Chamber of Horrors

 At the end of this month, July, I shall be back once again tracing the fur-lined passageways of The Harrison, Chambers of Distinction - still reeling from the launch of my book Spine - and presenting the first of my Chamber Films cinema nights. I'll be talking about a film I've selected, providing a few exciting tidbits of scandal and gossip, plus fascinating facts about the stars, the writers and directors. I'll try and explain why the film is the way it is. I will stop short of an apology.  

There's no rationale for my film choices other than a) I think it's a great film and b) I think more people should see it. I'd love to say there's a seam running through all my picks, which I'll reveal at the end of the run as a piece of achingly deft legerdemain, to coos, sighs, and respectful applause. But there isn't one. 

Unless there is. Beyond my sensibility, is there anything tying these six films together? Three black and white, three colour. Two French. All from the sixties and seventies. Except one. Margot Kidder's in two of them. All of them are kinds of horror films, but some of them are funny, some of them poetic and strange. There's satire, spookiness, and swimming pool shenanigans in a French private school.  

Dead giveaway, that last one. 

First up, is The Abominable Doctor Phibes, 1971, which sees Vincent Price as Anton Phibes, a deranged and horrifically disfigured organist, seeking to wreak revenge on the surgical team who failed to save his wife's life. He does this by invoking the ten Plagues of Egypt. Because he's a theologian as well as an organist. 
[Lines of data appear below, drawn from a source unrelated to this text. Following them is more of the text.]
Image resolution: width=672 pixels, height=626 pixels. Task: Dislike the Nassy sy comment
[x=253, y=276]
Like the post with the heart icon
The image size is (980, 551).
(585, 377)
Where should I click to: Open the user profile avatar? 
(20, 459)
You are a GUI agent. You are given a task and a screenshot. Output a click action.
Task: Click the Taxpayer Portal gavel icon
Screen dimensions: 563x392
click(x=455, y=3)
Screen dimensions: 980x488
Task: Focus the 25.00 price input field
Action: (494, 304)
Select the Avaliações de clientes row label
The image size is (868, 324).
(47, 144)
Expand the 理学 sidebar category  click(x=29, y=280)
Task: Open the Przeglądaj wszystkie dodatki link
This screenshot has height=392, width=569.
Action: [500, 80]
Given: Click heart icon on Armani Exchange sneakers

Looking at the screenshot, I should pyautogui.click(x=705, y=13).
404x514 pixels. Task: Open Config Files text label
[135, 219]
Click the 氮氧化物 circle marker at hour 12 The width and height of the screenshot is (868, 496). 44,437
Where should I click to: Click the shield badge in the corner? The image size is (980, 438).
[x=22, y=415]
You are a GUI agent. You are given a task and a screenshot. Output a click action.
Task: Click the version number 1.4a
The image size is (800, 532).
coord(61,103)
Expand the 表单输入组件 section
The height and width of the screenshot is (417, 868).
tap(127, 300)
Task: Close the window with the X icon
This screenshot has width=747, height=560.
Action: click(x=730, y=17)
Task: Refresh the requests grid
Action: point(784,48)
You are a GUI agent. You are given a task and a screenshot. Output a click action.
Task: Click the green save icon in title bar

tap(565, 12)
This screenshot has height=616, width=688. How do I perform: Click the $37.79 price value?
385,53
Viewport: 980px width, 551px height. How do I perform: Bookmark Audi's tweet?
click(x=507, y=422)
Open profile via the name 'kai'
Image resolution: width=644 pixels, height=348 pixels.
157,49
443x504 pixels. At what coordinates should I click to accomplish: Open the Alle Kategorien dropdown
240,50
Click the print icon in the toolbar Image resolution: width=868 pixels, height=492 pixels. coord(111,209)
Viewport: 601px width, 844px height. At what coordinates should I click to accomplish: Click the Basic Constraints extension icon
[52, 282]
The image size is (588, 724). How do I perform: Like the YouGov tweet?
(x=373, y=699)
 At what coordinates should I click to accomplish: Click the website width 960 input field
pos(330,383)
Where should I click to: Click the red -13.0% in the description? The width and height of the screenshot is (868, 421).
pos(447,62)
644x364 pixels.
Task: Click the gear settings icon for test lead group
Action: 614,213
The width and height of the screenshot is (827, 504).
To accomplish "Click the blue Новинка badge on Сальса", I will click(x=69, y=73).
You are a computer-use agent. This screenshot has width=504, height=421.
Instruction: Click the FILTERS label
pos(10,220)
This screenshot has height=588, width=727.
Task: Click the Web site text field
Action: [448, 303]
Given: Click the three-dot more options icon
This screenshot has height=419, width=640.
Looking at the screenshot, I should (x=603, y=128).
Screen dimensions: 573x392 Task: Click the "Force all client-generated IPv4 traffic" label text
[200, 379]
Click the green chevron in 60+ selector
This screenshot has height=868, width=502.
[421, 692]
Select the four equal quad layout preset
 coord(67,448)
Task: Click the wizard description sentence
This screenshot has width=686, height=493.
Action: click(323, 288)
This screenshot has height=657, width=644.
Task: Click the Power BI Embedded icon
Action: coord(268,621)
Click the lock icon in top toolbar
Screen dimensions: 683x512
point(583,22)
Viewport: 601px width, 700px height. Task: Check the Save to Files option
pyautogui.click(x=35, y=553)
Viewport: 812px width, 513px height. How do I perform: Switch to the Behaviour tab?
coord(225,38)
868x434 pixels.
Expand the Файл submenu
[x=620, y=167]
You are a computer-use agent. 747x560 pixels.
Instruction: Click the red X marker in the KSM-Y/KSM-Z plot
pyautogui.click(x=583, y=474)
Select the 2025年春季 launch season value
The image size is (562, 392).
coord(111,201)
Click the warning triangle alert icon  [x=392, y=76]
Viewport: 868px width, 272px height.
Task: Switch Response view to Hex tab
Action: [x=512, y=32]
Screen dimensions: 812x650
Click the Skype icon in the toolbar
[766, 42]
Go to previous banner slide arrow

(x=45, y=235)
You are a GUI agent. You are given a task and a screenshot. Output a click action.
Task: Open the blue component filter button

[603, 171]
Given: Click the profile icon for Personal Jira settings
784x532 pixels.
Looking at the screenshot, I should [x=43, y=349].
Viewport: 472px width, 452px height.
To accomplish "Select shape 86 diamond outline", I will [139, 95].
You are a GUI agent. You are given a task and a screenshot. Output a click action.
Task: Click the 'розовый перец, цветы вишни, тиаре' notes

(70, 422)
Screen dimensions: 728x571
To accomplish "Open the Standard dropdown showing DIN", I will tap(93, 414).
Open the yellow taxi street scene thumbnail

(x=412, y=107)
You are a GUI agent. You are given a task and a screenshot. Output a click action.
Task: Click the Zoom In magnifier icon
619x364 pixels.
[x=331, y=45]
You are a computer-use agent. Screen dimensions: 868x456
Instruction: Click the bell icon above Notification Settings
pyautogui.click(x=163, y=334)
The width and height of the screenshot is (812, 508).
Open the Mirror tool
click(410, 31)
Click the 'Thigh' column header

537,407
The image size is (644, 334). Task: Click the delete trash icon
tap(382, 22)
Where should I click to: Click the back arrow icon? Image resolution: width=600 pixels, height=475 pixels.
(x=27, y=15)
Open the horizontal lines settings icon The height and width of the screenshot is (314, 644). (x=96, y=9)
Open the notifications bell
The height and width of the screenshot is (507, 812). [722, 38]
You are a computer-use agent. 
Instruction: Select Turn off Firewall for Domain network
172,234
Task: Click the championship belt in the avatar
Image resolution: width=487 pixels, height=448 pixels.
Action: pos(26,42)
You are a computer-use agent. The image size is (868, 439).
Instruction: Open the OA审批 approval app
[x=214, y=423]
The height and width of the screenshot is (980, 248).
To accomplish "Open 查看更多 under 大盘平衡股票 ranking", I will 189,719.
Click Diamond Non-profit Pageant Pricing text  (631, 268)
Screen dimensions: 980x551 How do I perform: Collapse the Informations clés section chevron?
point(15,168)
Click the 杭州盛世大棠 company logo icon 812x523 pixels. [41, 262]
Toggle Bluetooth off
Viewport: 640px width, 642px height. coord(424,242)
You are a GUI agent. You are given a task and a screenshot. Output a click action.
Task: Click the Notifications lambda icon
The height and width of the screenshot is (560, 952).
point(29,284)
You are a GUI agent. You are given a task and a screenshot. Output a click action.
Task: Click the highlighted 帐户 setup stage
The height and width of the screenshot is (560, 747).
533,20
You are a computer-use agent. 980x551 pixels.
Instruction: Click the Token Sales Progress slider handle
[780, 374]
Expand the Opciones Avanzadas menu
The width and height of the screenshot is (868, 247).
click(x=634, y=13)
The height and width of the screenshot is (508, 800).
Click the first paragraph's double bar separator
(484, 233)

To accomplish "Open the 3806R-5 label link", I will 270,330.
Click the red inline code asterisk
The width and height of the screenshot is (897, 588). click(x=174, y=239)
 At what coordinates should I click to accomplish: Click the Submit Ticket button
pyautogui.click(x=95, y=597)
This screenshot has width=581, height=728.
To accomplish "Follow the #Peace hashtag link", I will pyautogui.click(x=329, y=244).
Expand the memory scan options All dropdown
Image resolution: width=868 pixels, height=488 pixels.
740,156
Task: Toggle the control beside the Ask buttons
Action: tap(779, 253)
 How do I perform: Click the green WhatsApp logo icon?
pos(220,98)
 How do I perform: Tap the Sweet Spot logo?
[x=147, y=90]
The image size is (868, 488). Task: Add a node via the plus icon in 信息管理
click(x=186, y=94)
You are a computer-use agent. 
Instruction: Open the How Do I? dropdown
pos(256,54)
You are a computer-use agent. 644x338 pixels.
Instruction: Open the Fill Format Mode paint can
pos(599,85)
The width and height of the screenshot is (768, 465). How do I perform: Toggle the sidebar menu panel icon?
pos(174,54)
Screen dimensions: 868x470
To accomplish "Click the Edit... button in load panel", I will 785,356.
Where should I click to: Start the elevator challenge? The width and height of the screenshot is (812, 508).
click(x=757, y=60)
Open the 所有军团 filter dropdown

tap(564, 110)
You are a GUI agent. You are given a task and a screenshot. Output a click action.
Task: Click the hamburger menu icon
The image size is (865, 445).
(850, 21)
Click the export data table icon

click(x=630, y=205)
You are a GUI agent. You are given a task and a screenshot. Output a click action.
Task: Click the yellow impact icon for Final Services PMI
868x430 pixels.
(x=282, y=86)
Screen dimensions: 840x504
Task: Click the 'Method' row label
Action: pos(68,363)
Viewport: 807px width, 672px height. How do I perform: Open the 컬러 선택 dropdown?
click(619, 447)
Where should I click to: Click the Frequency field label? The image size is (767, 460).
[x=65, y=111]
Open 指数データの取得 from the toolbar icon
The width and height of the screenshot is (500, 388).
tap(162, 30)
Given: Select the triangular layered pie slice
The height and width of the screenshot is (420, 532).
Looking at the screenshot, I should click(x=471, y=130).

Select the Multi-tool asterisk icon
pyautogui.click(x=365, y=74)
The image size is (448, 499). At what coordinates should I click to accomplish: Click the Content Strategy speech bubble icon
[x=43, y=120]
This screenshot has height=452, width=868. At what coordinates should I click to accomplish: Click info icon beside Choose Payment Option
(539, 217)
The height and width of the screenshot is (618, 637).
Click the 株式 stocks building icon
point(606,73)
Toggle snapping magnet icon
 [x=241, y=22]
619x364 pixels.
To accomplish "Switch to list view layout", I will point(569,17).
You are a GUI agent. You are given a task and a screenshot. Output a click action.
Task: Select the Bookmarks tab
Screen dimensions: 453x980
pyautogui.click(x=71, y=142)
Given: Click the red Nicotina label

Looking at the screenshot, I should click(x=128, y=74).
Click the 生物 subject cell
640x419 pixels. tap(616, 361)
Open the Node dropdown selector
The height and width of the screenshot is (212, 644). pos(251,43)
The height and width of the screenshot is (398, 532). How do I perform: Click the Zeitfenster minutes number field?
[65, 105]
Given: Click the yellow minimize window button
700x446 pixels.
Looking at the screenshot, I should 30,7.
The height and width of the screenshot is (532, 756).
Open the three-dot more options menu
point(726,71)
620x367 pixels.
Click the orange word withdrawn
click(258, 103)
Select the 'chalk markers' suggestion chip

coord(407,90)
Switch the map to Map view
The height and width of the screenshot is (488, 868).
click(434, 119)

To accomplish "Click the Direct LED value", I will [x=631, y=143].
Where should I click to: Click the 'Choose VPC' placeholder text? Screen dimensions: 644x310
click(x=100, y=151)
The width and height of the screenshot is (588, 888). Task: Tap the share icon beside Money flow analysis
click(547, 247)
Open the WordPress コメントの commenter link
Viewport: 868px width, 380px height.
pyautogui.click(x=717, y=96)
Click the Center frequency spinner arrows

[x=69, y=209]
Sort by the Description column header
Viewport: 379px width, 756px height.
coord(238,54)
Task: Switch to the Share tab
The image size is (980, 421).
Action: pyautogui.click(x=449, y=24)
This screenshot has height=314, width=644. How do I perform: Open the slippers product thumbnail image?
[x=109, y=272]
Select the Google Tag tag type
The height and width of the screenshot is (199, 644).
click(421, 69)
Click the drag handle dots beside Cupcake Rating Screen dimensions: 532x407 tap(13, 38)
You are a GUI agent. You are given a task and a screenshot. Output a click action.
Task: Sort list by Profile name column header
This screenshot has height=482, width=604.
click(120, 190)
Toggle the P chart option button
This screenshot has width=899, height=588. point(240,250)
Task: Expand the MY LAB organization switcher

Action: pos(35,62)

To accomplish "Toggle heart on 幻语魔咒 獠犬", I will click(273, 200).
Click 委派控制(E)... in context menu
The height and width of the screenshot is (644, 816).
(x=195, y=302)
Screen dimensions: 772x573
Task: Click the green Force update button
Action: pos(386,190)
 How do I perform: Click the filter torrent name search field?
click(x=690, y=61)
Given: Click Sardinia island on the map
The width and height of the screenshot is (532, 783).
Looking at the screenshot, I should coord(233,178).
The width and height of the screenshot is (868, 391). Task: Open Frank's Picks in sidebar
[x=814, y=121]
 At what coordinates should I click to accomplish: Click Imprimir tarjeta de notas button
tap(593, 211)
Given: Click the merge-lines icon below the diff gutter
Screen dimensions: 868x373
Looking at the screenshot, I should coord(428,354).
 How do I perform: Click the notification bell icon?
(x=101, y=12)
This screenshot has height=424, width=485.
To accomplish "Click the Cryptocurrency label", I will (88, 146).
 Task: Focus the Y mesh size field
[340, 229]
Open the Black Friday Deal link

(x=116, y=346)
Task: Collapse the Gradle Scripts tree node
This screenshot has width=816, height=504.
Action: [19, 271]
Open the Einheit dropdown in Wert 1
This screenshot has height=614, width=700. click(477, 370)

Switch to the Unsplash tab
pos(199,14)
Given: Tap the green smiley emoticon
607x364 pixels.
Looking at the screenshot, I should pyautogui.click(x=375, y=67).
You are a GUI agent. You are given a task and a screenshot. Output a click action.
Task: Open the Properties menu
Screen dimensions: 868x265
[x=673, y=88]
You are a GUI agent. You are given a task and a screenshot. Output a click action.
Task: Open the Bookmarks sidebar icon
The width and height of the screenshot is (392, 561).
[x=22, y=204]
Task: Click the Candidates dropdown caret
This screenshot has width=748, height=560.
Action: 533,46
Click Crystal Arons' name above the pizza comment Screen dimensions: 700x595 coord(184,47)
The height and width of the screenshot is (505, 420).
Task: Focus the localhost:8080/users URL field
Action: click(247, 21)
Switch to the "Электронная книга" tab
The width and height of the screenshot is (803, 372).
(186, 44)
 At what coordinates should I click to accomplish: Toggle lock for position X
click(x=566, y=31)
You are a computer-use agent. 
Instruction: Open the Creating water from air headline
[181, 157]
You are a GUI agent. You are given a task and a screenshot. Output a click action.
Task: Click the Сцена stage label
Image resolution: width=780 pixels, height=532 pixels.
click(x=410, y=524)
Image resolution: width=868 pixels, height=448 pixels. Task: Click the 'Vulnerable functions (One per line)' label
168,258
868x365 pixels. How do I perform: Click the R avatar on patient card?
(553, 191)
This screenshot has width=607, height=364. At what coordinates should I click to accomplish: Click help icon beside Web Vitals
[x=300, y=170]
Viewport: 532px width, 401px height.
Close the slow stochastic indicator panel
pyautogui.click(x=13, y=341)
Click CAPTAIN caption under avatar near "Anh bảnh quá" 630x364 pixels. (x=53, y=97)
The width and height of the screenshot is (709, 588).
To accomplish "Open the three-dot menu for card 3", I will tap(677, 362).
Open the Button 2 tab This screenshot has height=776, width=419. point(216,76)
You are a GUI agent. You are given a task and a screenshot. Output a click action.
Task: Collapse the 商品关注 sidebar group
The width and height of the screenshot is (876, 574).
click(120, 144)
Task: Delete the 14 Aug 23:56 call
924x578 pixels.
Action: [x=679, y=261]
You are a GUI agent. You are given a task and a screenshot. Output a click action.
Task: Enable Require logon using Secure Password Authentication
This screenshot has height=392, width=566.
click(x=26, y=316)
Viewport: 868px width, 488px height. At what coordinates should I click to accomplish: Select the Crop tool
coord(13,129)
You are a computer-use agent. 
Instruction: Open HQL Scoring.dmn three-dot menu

"Mine's a pint of Lamb's Navy Rum. Get that down the back of yer neck."

Hard on his heels is dogged Inspector Trout,  always arriving just after another outrageous set-piece has scuppered another member of the surgical team. Full of the magnificently macabre murders, Phibes has an all star cast. Littered among the victims are Terry-Thomas, Joseph Cotten, Hugh Griffith, Caroline Munro, Peter Gilmore and John Laurie. What do you mean you've never heard of them? John Laurie was in Dad's Army. Joseph Cotten was in Citizen fucking Kane. Call yourself a cineaste? 

It's camp, it's colourful, it's chaotic, and the sets are is dripping with decadent décor.  I can think of no better place to show it than The Harrison, for one night only,  Chambers of Extinction.